This was a vision of community forestry, motivated at least in part by a recognition that many local communities depend on national forest resources. Pinchot failed, however, to reconcile the incongruence between European-style forestry and his populist commitment to management by and for "the people". The conceptual assumptions and institutional models of European-style forestry were ill-adapted for encouraging participation or for responding to community needs. Modelled directly after the management of forest estates in Europe, the Forest Service's mission was to manage national forests - emphasizing the application of silviculture and other technical strategies aimed at the production of timber and other commodities - over which it had exclusive authority. The Forest Service did not establish mechanisms for public participation in national forest decision-making or for sharing decision-making with local communities and forest users. While policy encouraged the consideration of the interests of local people and local communities, managers of federal forest lands had no specific responsibilities or obligations to local communities, and local people did not share in decision-making for national forests. The Forest Service retained all formal decision-making authority in a model that might be termed benevolent technocracy.

_Information shown_:
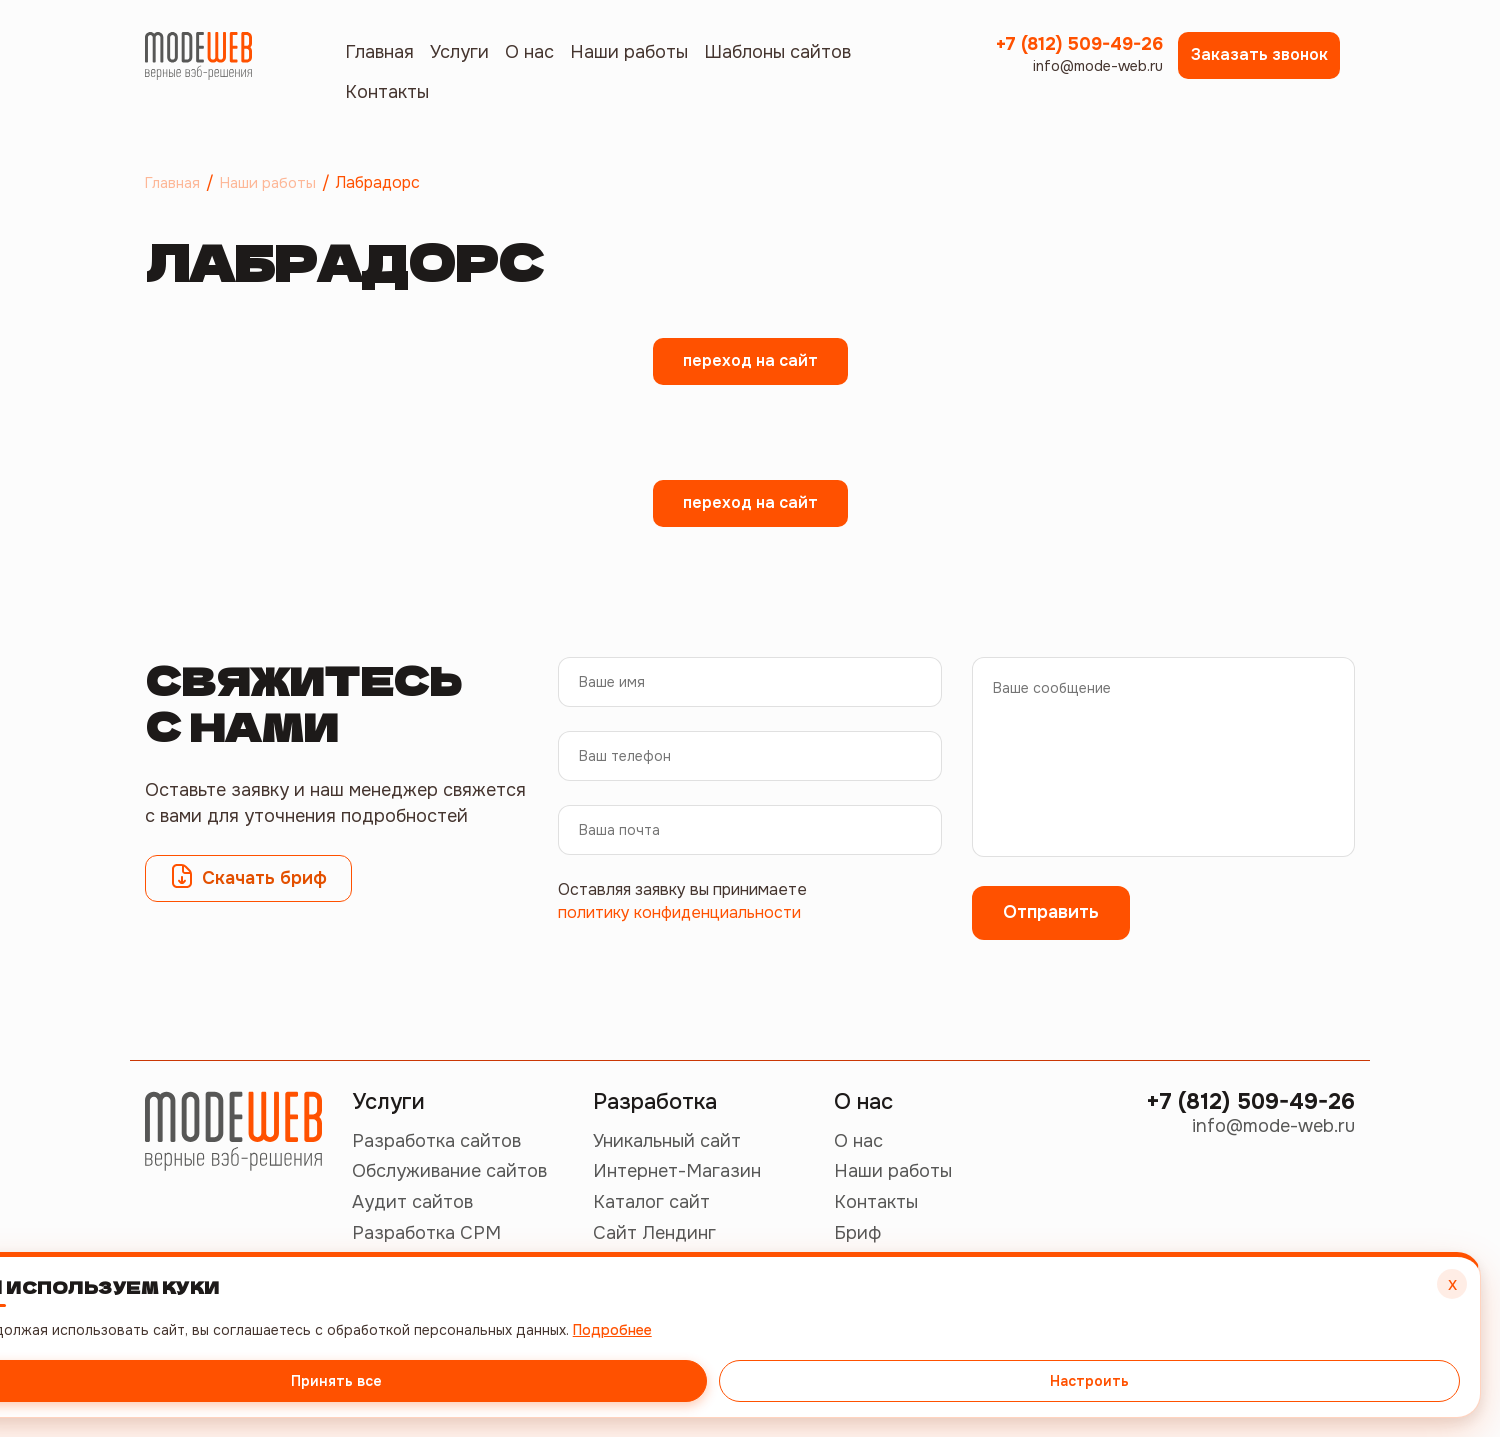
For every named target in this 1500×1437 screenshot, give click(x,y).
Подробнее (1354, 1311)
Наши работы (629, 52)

_Tasks for this exercise_:
1. Answer each question about the text on Pinchot and the Forest Service.
(a) Pinchot failed to reconcile his populist commitment with which style of forestry?
(b) Over the national forests it managed, what kind of authority did the Forest Service have?
(c) What term does the text suggest for the model in which the Forest Service kept all formal decision-making authority?
2. Continue the text on Pinchot and the Forest Service from the point where it stops.
The material plays no part in the exercises that come after it.

_Results_:
1.
(a) European-style forestry
(b) Exclusive authority
(c) Benevolent technocracy

2.
COMMUNITY STABILITY AND SUSTAINED YIELD

In 1908, a Forest Service investigation of the impact of "cut-out-and-get-out" logging on rural communities concluded that public ownership and sustained yield management were necessary to support community stability (Dana, 1918). Guided by a vision of many small sawmills scattered through the public forests supporting small communities (Clary, 1986), the Forest Service interpreted its role in promoting community stability as an obligation to provide local sawmills with many short-term, small-volume timber sales on a sustained yield basis. In Europe, the concept of sustained yield meant setting timber harvest equal to timber growth; it prevented overharvesting and achieved a stable timber flow from European forests that had long been under regulated cutting. A stable timber flow created, in turn, economic stability for forest-based communities, which in Europe were often independent political units with virtually no regional commercial trade (Waggener, 1977). The Forest Service believed that achieving sustained yield was the means to protect the forest resource and to provide community stability for forest-dependent communities, and adopted sustained yield as a major objective of national forest management.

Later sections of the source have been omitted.